In [3]:
import scipy as sp
import numpy as np
import math
import pandas as pd
from mpmath import besseli
import utm
import pyproj, datetime
from statistics import mode
import torch

## Goto wind estimation

Originating in the [2016 paper](https://www.science.org/doi/10.1126/sciadv.1700097), this method was originally written for R. Here, we will translate it to work in Python, and try to improve run speeds as well. Comparisons will be made across methods to ensure differences are not being produced.

In [4]:
samplingInterval = 60
timeWindow = 51
cutlength = 45
cutv = 4.1667
constv = 34.7/3.6

def Likelihoodww(data1,data2,cv): # calculate log-likelihood of the model
    def f(par):
        a = par[1]
        b = cv/sp.gamma(1+1/a)
        mx = par[2]
        my = par[3]
        wx = par[4]
        wy = par[5]
        L = 0
        for i in range(len(data1)):
            rr = np.sqrt((data1[i]*np.cos(data2[i]) - wx)**2 + (data1[i]*np.sin(data2[i]) - wy)**2)
            rx = (data1[i]*np.cos(data2[i])-wx)/rr
            ry = (data1[i]*np.sin(data2[i])-wy)/rr
            lp = (a-2)*math.log(rr) - (rr/b)**a + mx*rx + my*ry + math.log(a) - math.log(b) + (1-a)*math.log(b) - math.log(besseli(np.sqrt(mx**2 + my**2),0,))
            L = L+lp
        return L

def Weibull_sd(a,b): # standard deviation of Weibull distribution
    return b*np.sqrt(sp.gamma(1+2/a) - sp.gamma(1+1/a)*sp.gamma(1+1/a))

> **Short task 1**
In the listing, change every "Open" to "Launch" in the lines that begin at the one containing "Task: Click the Janell" and end after the one containing "pyautogui.click(x=224, y=458)". Give back only those lines, otherwise unchanged.

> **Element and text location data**
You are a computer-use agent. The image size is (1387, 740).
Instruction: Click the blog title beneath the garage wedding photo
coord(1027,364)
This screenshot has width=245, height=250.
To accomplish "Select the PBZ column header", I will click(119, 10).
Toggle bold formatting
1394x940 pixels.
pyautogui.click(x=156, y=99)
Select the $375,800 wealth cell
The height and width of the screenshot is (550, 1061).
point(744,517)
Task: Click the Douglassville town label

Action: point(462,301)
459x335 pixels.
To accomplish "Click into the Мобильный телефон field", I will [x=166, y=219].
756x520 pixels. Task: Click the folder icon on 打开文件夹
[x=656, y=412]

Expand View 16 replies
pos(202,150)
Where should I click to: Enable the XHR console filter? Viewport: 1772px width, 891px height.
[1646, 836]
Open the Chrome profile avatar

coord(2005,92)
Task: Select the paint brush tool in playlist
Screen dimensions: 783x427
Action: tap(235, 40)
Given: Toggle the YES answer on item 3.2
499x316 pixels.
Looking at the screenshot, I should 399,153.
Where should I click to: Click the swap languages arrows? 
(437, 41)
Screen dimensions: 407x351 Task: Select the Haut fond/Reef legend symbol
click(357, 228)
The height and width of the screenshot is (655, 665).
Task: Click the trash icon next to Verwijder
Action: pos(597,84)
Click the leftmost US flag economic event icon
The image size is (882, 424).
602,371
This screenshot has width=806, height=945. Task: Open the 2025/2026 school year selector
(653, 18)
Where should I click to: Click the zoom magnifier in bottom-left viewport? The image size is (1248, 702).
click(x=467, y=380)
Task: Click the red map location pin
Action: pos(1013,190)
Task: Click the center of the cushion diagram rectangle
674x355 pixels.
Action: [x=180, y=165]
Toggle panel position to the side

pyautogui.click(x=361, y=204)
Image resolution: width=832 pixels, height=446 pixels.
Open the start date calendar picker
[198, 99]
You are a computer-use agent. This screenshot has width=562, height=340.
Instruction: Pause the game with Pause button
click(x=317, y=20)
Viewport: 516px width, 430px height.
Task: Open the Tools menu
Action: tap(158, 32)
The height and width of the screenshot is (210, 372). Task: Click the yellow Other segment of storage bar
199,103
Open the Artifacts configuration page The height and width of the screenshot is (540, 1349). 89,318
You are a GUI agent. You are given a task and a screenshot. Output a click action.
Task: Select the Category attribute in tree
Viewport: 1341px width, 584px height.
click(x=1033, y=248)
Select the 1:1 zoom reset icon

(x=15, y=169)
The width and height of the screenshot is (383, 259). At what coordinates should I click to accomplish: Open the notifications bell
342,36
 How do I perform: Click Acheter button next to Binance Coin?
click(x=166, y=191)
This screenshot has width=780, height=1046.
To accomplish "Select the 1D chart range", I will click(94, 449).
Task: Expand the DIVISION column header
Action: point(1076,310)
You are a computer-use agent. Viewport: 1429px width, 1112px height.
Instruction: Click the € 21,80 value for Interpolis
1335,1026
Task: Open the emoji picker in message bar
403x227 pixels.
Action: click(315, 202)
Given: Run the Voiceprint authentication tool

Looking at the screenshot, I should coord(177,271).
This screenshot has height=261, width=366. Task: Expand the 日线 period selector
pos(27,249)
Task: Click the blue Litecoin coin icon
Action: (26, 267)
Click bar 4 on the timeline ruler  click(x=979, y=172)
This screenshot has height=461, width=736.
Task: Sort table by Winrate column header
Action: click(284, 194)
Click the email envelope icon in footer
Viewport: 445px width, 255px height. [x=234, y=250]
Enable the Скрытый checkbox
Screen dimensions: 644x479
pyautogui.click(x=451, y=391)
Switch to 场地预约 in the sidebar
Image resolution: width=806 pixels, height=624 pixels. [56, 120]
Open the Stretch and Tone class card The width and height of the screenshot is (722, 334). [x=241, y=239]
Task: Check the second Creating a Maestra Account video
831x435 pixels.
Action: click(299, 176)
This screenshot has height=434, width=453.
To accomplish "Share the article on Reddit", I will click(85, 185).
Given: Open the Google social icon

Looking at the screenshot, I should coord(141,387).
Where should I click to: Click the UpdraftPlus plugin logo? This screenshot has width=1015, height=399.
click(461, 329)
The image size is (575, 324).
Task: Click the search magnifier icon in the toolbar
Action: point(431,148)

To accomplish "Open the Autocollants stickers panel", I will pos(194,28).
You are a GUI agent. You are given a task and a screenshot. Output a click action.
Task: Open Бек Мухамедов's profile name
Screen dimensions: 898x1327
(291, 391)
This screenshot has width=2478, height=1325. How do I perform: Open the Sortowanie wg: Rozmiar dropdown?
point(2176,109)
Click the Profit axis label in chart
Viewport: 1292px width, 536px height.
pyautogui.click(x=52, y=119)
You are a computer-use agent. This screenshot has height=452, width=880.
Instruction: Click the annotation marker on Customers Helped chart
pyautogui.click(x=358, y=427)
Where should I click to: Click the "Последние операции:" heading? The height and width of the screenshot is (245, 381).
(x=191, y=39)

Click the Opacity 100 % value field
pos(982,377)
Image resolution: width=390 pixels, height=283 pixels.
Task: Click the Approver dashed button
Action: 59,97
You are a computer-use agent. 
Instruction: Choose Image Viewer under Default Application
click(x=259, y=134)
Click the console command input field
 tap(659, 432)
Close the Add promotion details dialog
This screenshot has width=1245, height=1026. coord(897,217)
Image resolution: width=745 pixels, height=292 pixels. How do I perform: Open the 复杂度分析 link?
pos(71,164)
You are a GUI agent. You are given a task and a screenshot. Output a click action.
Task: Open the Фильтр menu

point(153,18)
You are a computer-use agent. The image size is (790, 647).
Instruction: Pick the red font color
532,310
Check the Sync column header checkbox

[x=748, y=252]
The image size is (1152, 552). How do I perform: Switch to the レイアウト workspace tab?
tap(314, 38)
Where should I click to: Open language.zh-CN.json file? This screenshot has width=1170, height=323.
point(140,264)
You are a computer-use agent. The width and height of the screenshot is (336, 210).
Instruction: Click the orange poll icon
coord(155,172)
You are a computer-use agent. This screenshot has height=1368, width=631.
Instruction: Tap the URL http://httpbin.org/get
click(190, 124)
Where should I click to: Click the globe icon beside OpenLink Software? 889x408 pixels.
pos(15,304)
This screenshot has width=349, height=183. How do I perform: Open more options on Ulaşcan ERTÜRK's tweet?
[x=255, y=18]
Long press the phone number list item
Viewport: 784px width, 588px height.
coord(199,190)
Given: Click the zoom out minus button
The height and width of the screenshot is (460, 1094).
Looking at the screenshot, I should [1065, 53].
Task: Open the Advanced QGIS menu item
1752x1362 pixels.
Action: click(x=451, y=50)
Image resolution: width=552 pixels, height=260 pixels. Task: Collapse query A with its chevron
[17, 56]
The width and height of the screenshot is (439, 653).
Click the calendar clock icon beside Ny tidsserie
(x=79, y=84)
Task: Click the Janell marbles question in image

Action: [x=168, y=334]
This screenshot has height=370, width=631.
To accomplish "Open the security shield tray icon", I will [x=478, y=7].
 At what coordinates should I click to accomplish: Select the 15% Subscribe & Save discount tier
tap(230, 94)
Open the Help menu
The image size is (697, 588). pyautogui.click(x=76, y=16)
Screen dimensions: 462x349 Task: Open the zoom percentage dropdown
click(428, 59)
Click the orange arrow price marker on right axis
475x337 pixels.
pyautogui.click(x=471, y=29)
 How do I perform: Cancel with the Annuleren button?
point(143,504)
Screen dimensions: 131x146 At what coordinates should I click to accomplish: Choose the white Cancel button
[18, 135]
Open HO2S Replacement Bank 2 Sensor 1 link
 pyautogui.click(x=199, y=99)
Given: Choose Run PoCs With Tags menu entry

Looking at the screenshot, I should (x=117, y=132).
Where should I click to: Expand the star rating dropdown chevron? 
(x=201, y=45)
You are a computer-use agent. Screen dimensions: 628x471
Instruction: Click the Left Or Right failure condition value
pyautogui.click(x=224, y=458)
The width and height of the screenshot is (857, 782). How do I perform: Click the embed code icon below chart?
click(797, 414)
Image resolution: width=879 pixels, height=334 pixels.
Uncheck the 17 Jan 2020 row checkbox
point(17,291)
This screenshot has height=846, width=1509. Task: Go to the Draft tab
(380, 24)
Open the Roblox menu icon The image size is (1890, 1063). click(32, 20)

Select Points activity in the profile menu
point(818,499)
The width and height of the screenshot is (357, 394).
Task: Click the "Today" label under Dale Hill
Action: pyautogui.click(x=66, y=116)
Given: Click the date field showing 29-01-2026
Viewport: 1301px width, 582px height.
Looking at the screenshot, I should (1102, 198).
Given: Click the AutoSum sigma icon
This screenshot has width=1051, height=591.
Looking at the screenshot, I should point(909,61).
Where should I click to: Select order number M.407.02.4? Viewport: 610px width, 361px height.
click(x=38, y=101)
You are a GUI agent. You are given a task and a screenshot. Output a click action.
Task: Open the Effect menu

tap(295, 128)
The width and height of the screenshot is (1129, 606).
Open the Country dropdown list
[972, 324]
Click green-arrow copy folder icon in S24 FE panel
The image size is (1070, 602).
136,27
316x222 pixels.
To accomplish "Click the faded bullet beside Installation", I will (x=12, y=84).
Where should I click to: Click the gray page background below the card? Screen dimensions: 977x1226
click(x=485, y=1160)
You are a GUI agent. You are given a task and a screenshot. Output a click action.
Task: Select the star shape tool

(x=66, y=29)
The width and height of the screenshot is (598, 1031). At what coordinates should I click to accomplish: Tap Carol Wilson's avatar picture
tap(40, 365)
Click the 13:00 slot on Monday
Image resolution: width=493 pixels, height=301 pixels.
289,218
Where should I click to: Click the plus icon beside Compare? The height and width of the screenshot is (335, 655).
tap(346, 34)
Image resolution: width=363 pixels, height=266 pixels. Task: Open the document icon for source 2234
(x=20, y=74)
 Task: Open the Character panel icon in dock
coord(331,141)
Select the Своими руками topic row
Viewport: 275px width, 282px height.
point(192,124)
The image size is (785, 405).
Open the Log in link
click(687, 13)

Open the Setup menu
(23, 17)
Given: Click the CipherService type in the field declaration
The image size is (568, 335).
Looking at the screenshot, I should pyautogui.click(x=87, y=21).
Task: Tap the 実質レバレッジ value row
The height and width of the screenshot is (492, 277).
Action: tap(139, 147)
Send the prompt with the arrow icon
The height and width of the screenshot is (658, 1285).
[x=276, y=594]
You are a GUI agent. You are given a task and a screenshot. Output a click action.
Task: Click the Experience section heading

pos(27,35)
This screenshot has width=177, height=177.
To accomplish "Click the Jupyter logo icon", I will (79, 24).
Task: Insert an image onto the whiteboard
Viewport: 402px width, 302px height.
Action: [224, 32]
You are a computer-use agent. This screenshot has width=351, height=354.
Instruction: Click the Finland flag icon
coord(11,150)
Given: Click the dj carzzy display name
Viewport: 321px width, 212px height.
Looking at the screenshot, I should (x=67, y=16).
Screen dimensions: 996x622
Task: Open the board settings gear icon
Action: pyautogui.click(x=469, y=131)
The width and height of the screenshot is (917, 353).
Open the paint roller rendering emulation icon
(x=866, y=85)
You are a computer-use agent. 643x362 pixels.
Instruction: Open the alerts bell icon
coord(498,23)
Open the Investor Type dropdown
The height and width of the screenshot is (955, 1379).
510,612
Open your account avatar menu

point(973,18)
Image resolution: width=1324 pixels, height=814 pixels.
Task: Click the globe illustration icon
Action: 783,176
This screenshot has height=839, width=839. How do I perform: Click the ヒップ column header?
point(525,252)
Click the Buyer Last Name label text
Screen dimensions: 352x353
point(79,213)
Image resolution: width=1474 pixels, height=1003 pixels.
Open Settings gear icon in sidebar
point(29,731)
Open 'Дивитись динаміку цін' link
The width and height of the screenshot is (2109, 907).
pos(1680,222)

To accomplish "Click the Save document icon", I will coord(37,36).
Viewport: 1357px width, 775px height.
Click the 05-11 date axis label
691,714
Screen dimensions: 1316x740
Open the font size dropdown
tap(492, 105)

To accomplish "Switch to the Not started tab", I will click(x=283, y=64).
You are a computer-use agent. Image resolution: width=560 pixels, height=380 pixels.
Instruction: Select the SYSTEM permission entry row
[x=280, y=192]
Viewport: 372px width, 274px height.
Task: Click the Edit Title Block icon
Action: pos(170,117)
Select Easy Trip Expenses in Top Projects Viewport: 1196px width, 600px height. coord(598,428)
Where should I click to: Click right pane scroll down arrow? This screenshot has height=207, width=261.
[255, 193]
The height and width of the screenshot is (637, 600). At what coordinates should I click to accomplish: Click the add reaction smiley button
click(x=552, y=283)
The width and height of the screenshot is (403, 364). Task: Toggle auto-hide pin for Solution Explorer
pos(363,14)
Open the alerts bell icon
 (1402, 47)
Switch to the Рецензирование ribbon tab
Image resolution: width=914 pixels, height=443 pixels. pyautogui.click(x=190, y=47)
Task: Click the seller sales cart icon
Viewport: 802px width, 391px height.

> **Short task 2**
According to the Goto wind estimation notebook, are these statements true? (a) The method was first written for R. (b) The variable timeWindow is set to 60. (c) The function Weibull_sd calculates the log-likelihood of the model.

> **Task output 1**
Task: Click the Janell marbles question in image

Action: [x=168, y=334]
This screenshot has height=370, width=631.
To accomplish "Launch the security shield tray icon", I will [x=478, y=7].
 At what coordinates should I click to accomplish: Select the 15% Subscribe & Save discount tier
tap(230, 94)
Launch the Help menu
The image size is (697, 588). pyautogui.click(x=76, y=16)
Screen dimensions: 462x349 Task: Launch the zoom percentage dropdown
click(428, 59)
Click the orange arrow price marker on right axis
475x337 pixels.
pyautogui.click(x=471, y=29)
 How do I perform: Cancel with the Annuleren button?
point(143,504)
Screen dimensions: 131x146 At what coordinates should I click to accomplish: Choose the white Cancel button
[18, 135]
Launch HO2S Replacement Bank 2 Sensor 1 link
 pyautogui.click(x=199, y=99)
Given: Choose Run PoCs With Tags menu entry

Looking at the screenshot, I should (x=117, y=132).
Where should I click to: Expand the star rating dropdown chevron? 
(x=201, y=45)
You are a computer-use agent. Screen dimensions: 628x471
Instruction: Click the Left Or Right failure condition value
pyautogui.click(x=224, y=458)

> **Task output 2**
(a) Yes: "this method was originally written for R"
(b) No: "timeWindow = 51"
(c) No: "# standard deviation of Weibull distribution"